++++ Extract ++++

Haricots Verts aux Échalotes
Haricots Verts aux Échalotes·(ah-ree-koh vehr oh-zay-shah-loht)
Chapter 3 — The Sides
If you have ever sat at the pewter bar at Balthazar and ordered a steak frites, you know these beans. They are vibrant, structurally perfect, and coated in a sweet, buttery shallot emulsion that makes you question why your own green beans at home taste so uninspired. The secret to this Spring Street magic is not a mystical ingredient, but the rigid application of French culinary discipline. It requires a rapid, heavily salted boil followed by a violent ice bath, and shallots patiently cooked down in high-fat cultured butter. Do not rush the shallots, and spring for the good butter. Yes, this is exactly what Spring Street tastes like.
Ingredients
- haricots verts1 lb
- kosher salt2 tbsp
- shallots3 large
- cultured French butter3 tbsp
- neutral oil1 tbsp
- Champagne vinegar1 tbsp
- fleur de sel1/2 tsp
- black pepper1/4 tsp
Method
- 01
Bring four quarts of water to a rolling, violent boil in a heavy Dutch oven.
Add the kosher salt so the water tastes aggressively salty, like the sea, and prepare a large bowl of equal parts ice and cold water nearby.
- 02
Drop the trimmed beans into the rapidly boiling water and cook uncovered for exactly five to seven minutes.
You are looking for a texture the French call croquante, meaning tender and free of raw starch, but still retaining a definitive snap.
- 03
Using a spider skimmer, immediately transfer the beans from the boiling water directly into the ice bath.
Submerge them completely for three to four minutes until they are entirely cold to the core, then drain and spread them out on a clean kitchen towel to dry completely.
- 04
Melt the cultured butter with the neutral oil in a 10-inch cast iron skillet over medium-low heat.
Once the butter foams, add the sliced shallots and practice patience, allowing them to sweat and collapse for fifteen to twenty minutes until translucent, jammy, and pale golden brown.

++++ Available data ++++

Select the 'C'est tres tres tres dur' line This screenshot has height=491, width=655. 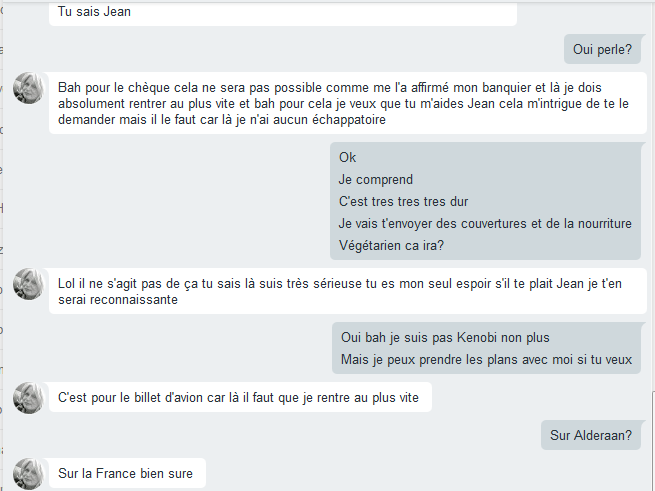[x=403, y=202]
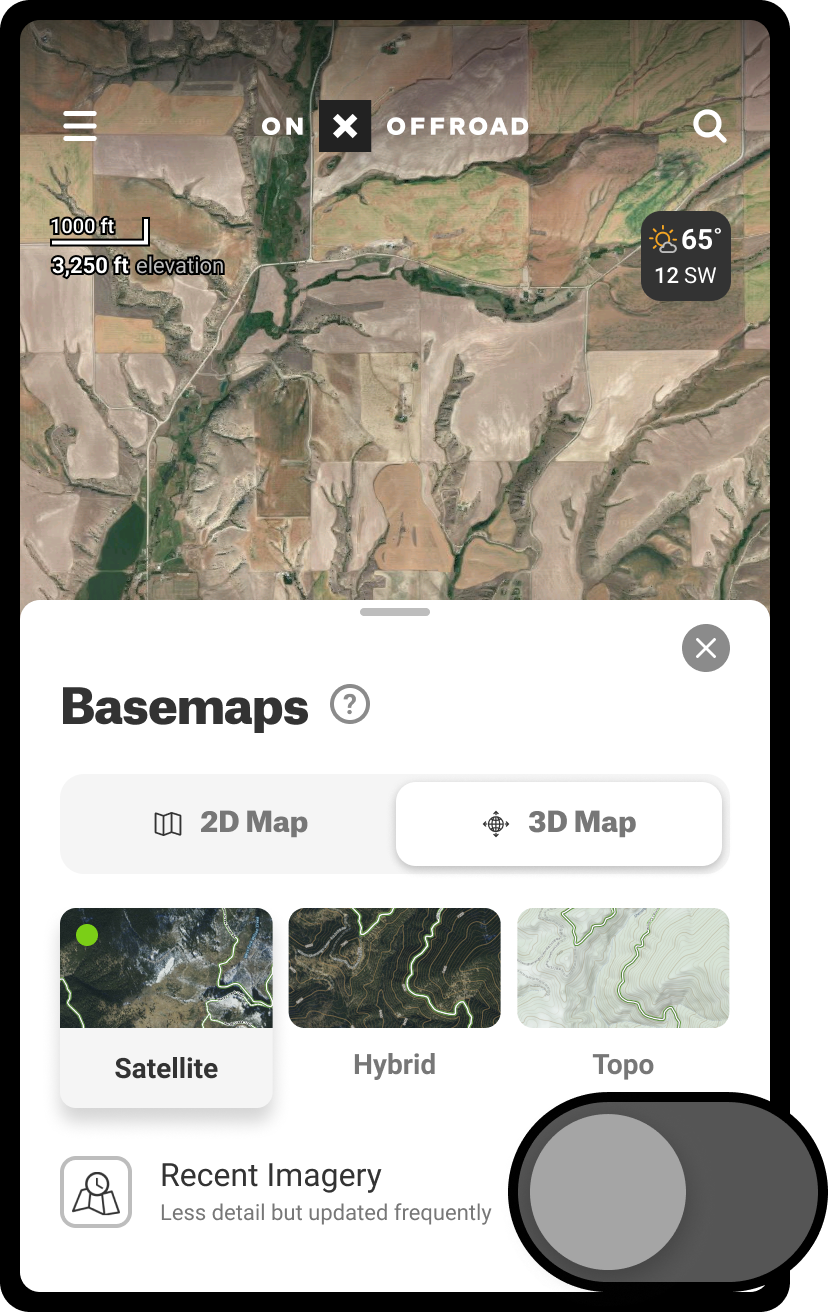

++++

§ Action item A
In the haricots verts recipe, what does the French word croquante mean?
§ Action item B
Return the passage of the haricots verts recipe starting with "You are looking" and going on through "pale golden brown.".
§ Action item C
Supply the next part of the haricots verts recipe, picking up after its last sentence.

§ Task response A
Tender and free of raw starch, but still retaining a definitive snap.

§ Task response B
You are looking for a texture the French call croquante, meaning tender and free of raw starch, but still retaining a definitive snap.
- 03
Using a spider skimmer, immediately transfer the beans from the boiling water directly into the ice bath.
Submerge them completely for three to four minutes until they are entirely cold to the core, then drain and spread them out on a clean kitchen towel to dry completely.
- 04
Melt the cultured butter with the neutral oil in a 10-inch cast iron skillet over medium-low heat.
Once the butter foams, add the sliced shallots and practice patience, allowing them to sweat and collapse for fifteen to twenty minutes until translucent, jammy, and pale golden brown.

§ Task response C
- 05
Increase the heat to medium-high and add the dry, blanched haricots verts to the skillet.
Aggressively toss the beans with the shallots and butter for two to three minutes, merely reheating them and coating them in the fat rather than cooking them further.
- 06
Remove the skillet from the heat and drizzle the Champagne vinegar over the beans.
The acid will deglaze any caramelized sugars in the pan and emulsify with the butter to create a glossy sauce. Toss one final time, transfer to a warm platter, and finish with fleur de sel and black pepper.
Notes
Blanch and shock the beans up to twenty-four hours in advance.
Wrap the thoroughly dried, blanched beans in paper towels and store them in a zip-top bag in the refrigerator overnight. This bone-dry overnight rest actually improves the final dish, as the beans will accept the butter emulsion much better than if they were freshly cooked and slightly wet.
Cultured butter is non-negotiable.
Standard American sweet cream butter has too much water and will steam the beans. European-style cultured butter, clocking in at 83 percent butterfat, creates the rich, clinging emulsion required to coat the haricots verts properly.